これまで、企業においては「利益」や「効率」。個人では、「給与」などの待遇面が優先されてきましたが、新たに「なぜそれをやるのか?」という根本的な意義や、自分自身の価値観、社会との繋がりを意識した働き方や生き方が登場し、注目されるようになりました。今回は、このパーパスドリブンについて、企業での取り入れ方(パーパスドリブン経営)を中心にお話をしていきたいと思います。
なぜ今、パーパス
ドリブン経営が重要なのか
パーパスドリブン経営が重要視される理由について、ここでは大きく3つの観点から説明します。
社会の価値観の変化
環境問題や貧困、ジェンダー問題など多くの社会課題が山積している現代。企業も利益を追求するだけでなく社会へどのように貢献しているのか、その存在意義が問われる時代になってきました。国連が提示した持続可能な開発目標(SDGs)の普及も、この変化を後押しし、企業が社会的意義のあるパーパスドリブンを掲げる風潮が広がっています。

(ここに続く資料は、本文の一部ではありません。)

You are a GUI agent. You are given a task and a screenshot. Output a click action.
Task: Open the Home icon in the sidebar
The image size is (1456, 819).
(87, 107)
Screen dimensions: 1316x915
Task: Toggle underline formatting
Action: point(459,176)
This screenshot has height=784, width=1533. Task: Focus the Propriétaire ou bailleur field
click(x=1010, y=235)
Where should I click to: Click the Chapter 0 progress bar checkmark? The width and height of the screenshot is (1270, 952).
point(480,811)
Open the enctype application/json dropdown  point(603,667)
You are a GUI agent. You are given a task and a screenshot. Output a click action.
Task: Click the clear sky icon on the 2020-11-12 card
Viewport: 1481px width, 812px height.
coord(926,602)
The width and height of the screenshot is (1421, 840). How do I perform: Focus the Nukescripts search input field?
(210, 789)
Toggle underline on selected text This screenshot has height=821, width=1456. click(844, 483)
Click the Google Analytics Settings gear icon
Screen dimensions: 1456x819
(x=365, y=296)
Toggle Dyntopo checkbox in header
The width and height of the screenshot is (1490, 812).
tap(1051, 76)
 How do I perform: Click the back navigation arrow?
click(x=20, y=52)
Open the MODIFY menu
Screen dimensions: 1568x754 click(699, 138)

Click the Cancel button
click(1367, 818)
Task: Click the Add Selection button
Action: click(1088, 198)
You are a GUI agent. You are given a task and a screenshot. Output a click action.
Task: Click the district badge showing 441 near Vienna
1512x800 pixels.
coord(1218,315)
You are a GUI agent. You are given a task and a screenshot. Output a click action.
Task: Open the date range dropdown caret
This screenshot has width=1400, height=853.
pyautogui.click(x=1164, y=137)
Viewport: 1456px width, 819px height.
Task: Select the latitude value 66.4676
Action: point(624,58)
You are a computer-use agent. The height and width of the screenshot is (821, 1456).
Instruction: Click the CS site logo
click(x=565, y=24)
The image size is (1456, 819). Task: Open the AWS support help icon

消費者もまた、社会的責任を果たす企業を支持するようになりました。ミレニアル世代(1980年代前半から1990年代半ば頃に生まれた人)以降によく見られるのですが、商品やサービスを選ぶ際、価格や品質だけでなく、企業が掲げる社会的な使命に共感した商品を選ぶという行動が見受けられるようになりました。
長期的な企業の成長
パーパスドリブンを明確にすることで、組織は長期的な視点で「どのような価値を社会に提供するのか」を意識した経営が可能になります。これにより、持続的な成長が促されるだけでなく、社会的責任を果たすことで投資家からの支持を得て、ブランド力の向上にもつながります。近年、投資家の評価基準はESG(環境・社会・ガバナンス)を重視する傾向が強まっています。そのため、社会貢献の姿勢を明確に示すことが、信頼の獲得と持続的な成長のポイントとなるでしょう。
社員のエンゲージメントの向上
パーパスドリブンは、社員のエンゲージメント(愛着・愛社精神)を高めるのにも大きな役割を果たします。パーパスを社員と共有することで、仕事の意義を実感し、モチベーション向上につながります。また、働く目的を明確にすることで、仕事への主体性が高まり、生産性の向上にも繋がるでしょう。
パーパスを掲げ活用している企業
では、最後にパーパスを掲げた経営を実践している企業例をご紹介します。
ライオン株式会社におけるパーパス
オーラルケア事業を中心に、さまざまな私達の身近にある商品を製造・販売するメーカーであるライオン株式会社は「より良い習慣づくりで、人々の毎日に貢献する (ReDesign)」というパーパスを掲げています。この「習慣づくり」とは、具体的には歯磨きの習慣を定着させるということで、行政や医学会、そして学校などとの連携を行い小学生を中心とした予防歯科の意識を根付かせる活動をしています。
サントリーホールディングス株式会社におけるパーパス
飲料・食品メーカーとして幅広い事業を展開するサントリーホールディングス株式会社も、「人と自然と響きあい、豊かな生活文化を創造し、『人間の生命(いのち)の輝き』をめざす。」というパーパスを掲げています。全国各地での森林保全活動や、水源の環境保全活動などさまざまな活動を行っています。
このようにパーパスを掲げ、社会貢献を果たしながら活動を行う企業が日本でも増えています。企業ブランドの価値を向上させ消費者からの信頼、社員のエンゲージメントを高めるパーパスドリブン経営は、今後ますます普及していくことでしょう。